=== Exercise brief ===
Copy out every line of the rows below that contains the word "coordinates".

====== Data ======

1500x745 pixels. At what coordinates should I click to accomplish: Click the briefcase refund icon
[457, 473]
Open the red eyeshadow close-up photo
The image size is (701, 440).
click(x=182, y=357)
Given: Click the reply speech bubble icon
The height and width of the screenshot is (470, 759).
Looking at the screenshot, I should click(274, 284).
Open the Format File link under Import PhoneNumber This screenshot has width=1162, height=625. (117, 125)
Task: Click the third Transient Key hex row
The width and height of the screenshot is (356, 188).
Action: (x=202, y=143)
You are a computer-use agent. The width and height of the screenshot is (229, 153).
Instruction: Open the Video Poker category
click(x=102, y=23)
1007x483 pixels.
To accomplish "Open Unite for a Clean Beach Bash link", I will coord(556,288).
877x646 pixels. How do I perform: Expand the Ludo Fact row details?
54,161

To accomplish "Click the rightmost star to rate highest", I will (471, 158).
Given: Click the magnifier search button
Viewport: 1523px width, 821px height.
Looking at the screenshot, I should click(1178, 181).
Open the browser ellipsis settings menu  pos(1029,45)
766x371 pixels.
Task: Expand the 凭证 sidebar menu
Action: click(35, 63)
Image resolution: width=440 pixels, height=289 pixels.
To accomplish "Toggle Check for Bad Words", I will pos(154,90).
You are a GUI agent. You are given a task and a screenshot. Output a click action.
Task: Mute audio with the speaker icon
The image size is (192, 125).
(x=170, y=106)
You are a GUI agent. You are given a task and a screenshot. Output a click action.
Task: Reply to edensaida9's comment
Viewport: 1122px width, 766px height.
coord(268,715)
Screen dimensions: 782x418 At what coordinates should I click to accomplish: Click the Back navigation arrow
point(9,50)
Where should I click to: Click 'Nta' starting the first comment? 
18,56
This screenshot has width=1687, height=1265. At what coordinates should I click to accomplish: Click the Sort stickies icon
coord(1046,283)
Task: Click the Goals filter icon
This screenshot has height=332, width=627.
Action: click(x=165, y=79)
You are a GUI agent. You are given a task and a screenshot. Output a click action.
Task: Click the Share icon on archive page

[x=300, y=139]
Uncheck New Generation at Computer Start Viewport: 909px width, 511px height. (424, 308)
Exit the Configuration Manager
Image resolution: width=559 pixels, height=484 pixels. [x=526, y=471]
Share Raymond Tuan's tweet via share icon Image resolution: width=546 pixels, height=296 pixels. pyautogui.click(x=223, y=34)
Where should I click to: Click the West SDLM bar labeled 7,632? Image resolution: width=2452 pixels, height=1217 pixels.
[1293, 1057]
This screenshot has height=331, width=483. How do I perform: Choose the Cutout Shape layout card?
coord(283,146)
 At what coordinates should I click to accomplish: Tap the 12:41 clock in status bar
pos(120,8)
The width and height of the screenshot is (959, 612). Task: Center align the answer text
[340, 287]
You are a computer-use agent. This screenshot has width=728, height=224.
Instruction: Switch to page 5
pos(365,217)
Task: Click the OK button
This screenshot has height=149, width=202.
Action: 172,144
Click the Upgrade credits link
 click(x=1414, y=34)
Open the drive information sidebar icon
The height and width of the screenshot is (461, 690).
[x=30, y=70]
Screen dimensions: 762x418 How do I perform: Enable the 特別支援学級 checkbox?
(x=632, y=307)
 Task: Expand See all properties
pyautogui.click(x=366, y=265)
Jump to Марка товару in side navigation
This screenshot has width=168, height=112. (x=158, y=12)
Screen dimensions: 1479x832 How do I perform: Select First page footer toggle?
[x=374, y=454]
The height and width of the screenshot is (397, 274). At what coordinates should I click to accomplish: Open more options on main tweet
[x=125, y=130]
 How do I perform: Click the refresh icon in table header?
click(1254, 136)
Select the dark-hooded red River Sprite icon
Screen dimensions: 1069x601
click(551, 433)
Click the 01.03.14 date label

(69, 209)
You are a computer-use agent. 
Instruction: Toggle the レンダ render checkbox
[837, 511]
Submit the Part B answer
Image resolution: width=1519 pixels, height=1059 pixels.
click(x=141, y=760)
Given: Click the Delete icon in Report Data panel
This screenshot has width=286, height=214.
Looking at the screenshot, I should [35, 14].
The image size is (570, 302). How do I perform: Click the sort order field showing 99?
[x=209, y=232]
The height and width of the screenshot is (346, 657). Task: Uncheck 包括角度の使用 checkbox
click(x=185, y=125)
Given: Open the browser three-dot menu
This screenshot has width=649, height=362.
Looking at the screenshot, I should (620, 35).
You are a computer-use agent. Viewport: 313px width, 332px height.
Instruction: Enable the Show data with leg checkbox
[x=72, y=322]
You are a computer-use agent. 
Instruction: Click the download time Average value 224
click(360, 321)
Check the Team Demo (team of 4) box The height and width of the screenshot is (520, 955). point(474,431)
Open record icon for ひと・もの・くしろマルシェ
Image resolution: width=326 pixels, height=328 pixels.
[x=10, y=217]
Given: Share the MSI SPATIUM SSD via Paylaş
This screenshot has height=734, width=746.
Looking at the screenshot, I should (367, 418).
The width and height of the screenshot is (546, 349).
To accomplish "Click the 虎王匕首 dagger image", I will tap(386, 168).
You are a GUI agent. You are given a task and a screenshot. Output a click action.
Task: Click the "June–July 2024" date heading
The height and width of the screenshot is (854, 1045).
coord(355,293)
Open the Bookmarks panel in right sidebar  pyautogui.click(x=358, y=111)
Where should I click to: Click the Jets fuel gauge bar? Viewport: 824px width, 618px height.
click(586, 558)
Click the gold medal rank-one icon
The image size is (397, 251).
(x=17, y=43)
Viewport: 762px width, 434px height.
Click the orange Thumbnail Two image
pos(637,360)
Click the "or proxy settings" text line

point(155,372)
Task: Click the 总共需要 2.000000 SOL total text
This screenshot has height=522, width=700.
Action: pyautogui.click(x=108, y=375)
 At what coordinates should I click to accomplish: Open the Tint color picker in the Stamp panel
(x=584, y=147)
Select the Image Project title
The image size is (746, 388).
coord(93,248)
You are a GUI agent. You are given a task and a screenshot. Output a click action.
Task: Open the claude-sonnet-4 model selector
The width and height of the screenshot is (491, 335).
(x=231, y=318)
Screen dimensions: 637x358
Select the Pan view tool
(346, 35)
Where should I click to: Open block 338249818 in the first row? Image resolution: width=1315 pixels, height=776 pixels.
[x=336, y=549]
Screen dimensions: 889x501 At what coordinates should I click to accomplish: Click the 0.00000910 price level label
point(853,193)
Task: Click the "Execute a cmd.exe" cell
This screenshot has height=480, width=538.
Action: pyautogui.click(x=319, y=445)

======

=== Exercise answer ===
1500x745 pixels. At what coordinates should I click to accomplish: Click the briefcase refund icon
Screen dimensions: 782x418 At what coordinates should I click to accomplish: Click the Back navigation arrow
This screenshot has width=1687, height=1265. At what coordinates should I click to accomplish: Click the Sort stickies icon
 At what coordinates should I click to accomplish: Tap the 12:41 clock in status bar
The height and width of the screenshot is (397, 274). At what coordinates should I click to accomplish: Open more options on main tweet
 At what coordinates should I click to accomplish: Open the Tint color picker in the Stamp panel
Screen dimensions: 889x501 At what coordinates should I click to accomplish: Click the 0.00000910 price level label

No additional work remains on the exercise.